> _Page text_:
*-*-*

Behavioral Health. We offer specialized behavioral health plans and benefit management. These plans cover mental health and substance abuse treatment services on both an inpatient and an outpatient basis. We have implemented employee assistance and behavioral managed care programs for a wide variety of businesses throughout the United States. These programs are offered through our subsidiaries.
Radiology Benefit Management. We offer outpatient diagnostic imaging management services to health plans. These services include utilization management for advanced diagnostic imaging procedures, network development and optimization, patient safety, claims adjudication and provider payment.
Personal Health Care Guidance. We offer leading analytics-driven personal health care guidance. These services help improve the quality, coordination and safety of health care, enhance communications between patients and their physicians, and reduce medical costs.

*-*-*

> _Task set_:
- a) From the health services text, what is the answer to each question?
(i) On what basis do the behavioral health plans cover mental health and substance abuse treatment?
(ii) To whom are the outpatient diagnostic imaging management services offered?
(iii) Between whom does the personal health care guidance enhance communications?
- b) Could you write the next few sentences of the health services text, picking up after its last sentence?
The data that follows was taken from a different source than the health services text.

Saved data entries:
*-*-*

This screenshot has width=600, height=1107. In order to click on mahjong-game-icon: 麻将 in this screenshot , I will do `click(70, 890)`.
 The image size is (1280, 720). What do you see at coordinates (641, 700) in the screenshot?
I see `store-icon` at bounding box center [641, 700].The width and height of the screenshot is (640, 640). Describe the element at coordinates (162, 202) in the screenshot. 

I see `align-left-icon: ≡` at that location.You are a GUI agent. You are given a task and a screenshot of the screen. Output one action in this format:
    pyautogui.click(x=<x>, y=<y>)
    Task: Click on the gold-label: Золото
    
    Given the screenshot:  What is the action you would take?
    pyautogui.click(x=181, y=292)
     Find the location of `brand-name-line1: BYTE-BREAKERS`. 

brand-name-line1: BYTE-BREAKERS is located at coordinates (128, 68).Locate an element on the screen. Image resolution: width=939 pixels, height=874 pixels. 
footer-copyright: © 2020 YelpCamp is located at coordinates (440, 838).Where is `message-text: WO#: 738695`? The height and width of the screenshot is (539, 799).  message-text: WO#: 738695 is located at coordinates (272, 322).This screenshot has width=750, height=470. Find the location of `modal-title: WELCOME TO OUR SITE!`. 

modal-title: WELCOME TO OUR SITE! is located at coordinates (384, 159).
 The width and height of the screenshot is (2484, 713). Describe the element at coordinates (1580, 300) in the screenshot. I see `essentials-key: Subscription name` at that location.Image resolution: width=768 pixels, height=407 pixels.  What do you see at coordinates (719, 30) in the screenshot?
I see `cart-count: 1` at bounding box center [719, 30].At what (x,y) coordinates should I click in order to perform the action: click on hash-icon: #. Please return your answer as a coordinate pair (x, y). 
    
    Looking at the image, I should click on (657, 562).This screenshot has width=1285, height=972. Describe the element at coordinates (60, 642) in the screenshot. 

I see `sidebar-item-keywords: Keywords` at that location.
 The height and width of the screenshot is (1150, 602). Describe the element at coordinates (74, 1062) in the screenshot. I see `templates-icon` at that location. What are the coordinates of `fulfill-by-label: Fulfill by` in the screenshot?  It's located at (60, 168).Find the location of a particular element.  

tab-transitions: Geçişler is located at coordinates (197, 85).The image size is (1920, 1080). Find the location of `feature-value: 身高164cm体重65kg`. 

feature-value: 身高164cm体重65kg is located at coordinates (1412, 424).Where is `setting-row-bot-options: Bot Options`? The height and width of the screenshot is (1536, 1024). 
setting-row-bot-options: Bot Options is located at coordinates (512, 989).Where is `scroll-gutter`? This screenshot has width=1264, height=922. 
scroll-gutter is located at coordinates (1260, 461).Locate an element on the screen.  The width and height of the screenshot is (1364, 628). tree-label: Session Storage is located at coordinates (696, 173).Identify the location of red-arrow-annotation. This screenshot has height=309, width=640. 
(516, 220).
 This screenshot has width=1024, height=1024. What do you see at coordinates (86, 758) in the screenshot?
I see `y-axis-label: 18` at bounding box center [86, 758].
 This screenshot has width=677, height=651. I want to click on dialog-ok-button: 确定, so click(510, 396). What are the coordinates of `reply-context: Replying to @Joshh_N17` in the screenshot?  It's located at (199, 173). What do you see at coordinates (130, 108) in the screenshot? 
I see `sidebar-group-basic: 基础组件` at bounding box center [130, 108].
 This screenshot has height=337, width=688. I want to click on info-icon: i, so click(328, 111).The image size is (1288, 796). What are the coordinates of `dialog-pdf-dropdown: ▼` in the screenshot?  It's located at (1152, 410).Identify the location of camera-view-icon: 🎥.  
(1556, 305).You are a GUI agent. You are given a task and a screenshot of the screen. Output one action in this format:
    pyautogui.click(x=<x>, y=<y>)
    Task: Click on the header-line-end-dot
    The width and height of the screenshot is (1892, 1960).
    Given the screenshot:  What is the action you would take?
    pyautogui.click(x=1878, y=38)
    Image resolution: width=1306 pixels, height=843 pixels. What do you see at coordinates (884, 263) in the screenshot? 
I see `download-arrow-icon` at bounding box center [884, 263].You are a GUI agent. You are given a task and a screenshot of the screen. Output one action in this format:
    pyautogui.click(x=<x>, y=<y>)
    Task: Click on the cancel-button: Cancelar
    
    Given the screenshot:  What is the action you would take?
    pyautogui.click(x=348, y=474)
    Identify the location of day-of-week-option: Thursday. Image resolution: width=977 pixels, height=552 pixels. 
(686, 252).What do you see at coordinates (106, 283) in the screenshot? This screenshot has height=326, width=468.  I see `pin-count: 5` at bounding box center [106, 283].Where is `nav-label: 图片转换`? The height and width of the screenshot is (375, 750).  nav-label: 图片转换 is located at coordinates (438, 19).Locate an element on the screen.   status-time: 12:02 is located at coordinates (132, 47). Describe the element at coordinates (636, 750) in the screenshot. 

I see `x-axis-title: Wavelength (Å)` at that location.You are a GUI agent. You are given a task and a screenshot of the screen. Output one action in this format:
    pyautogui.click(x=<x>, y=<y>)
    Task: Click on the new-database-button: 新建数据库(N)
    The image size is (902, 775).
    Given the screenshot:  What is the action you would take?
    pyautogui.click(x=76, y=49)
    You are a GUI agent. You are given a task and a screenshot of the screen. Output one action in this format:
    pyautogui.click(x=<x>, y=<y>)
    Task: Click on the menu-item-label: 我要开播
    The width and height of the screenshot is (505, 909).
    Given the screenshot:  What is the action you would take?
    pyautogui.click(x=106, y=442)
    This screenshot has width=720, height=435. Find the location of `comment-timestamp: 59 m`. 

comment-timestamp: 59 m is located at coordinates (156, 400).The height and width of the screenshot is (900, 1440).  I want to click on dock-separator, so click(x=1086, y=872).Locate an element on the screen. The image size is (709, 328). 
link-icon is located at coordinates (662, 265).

*-*-*

> _Numbered responses_:
- a)
(i) On both an inpatient and an outpatient basis.
(ii) To health plans.
(iii) Between patients and their physicians.

- b)
Dental. Our dental plans include networks in certain states in which we operate. Many of the dental benefits are provided to customers enrolled in our health plans and are offered on both an insured and self-funded basis. Additionally, we offer managed dental services to other health care plans to assist those other health care plans in providing dental benefits to their customers.
Vision Services. Our vision plans include networks within the states we operate. Many of the vision benefits are provided to customers enrolled in our health plans and are offered on both an insured and self-funded basis.
Long-Term Care Insurance. We offer long-term care insurance products to our California members through a subsidiary. The long-term care products include tax-qualified and non-tax qualified versions of a skilled nursing home care plan and comprehensive policies covering skilled, intermediate and custodial long-term care and home health services.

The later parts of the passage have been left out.